Below are the records; copy out every line that holds the word "computer".

## [Collected data entries]
####

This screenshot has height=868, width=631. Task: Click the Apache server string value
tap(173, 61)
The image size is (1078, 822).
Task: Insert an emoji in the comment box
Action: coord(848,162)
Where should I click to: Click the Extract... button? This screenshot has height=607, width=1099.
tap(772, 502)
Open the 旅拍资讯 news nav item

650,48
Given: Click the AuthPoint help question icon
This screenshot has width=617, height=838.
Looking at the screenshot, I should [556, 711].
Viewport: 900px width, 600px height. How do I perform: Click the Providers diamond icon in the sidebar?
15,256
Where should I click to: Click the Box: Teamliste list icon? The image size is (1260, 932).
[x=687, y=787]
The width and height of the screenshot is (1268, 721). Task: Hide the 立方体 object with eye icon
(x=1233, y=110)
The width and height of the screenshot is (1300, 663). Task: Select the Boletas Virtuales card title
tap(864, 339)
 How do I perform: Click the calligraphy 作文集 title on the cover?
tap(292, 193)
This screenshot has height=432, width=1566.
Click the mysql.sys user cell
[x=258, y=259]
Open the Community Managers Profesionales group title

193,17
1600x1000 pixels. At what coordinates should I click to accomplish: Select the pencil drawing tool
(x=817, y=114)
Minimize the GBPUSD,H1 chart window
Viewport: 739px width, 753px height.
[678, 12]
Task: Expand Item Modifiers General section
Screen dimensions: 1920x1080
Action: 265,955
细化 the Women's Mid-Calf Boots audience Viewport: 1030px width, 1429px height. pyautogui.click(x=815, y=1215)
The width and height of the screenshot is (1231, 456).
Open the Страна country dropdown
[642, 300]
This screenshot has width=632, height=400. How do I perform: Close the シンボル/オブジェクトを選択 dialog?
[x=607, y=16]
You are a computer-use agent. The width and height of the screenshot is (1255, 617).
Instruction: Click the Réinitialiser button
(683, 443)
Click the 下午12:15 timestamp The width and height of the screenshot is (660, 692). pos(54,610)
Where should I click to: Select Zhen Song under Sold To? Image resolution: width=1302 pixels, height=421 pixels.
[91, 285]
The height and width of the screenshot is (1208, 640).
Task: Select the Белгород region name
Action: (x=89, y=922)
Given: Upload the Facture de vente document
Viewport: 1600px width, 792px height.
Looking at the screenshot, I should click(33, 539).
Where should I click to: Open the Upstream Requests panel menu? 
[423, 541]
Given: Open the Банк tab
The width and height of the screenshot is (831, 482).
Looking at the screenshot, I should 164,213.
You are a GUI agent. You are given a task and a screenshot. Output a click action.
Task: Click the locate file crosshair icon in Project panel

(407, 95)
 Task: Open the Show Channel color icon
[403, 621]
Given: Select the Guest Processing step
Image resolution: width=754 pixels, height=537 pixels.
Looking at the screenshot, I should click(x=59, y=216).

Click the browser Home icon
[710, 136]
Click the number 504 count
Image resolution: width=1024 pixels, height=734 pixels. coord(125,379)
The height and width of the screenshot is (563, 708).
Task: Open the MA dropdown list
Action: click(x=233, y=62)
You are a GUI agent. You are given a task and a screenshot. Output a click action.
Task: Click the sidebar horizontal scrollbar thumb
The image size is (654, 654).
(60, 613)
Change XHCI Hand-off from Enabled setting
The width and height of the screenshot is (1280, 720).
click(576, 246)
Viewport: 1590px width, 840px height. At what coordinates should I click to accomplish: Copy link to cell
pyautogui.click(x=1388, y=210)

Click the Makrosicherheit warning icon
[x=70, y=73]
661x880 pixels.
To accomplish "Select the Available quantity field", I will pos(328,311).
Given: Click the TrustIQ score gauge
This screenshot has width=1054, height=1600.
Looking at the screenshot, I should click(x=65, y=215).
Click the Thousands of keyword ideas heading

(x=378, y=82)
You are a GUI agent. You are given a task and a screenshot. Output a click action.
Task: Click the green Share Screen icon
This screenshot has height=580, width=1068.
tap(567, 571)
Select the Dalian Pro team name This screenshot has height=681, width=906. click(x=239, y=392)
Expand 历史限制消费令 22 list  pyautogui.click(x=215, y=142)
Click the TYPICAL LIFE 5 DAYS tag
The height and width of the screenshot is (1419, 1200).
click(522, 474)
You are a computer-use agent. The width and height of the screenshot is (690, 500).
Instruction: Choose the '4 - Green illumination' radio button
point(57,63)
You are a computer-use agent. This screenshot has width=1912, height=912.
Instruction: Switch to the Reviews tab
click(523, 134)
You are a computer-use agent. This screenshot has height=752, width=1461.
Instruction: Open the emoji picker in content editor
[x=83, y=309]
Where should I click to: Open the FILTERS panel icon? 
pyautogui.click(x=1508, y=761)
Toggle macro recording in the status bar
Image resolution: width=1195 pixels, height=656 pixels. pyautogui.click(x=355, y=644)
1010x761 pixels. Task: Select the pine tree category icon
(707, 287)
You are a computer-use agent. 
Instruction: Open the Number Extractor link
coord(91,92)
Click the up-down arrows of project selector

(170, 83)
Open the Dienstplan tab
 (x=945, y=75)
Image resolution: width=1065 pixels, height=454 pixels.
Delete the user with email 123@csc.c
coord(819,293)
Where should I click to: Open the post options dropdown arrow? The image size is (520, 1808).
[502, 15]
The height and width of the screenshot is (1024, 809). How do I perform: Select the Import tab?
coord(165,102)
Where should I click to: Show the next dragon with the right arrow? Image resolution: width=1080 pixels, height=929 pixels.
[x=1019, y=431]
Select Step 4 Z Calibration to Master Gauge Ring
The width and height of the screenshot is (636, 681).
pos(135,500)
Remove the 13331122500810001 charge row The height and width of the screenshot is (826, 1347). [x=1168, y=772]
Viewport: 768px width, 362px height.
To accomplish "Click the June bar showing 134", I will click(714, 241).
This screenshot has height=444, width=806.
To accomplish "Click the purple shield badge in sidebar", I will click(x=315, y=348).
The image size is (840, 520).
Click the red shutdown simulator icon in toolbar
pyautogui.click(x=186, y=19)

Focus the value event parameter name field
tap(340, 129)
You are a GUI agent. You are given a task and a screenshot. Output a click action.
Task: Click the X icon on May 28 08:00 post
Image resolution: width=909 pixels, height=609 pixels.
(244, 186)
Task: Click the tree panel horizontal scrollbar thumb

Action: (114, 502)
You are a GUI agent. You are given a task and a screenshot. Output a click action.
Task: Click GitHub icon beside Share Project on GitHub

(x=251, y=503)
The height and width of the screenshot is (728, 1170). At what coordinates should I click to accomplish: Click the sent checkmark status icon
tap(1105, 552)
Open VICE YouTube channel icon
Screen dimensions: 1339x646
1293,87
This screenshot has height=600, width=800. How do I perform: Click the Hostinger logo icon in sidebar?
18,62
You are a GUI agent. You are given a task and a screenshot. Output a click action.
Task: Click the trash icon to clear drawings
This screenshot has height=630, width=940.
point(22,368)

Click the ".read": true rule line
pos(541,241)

####

## [Exercise result]
You are a computer-use agent. The width and height of the screenshot is (1255, 617).
You are a computer-use agent. The width and height of the screenshot is (690, 500).
You are a computer-use agent. This screenshot has width=1912, height=912.
You are a computer-use agent. This screenshot has height=752, width=1461.
You are a computer-use agent. 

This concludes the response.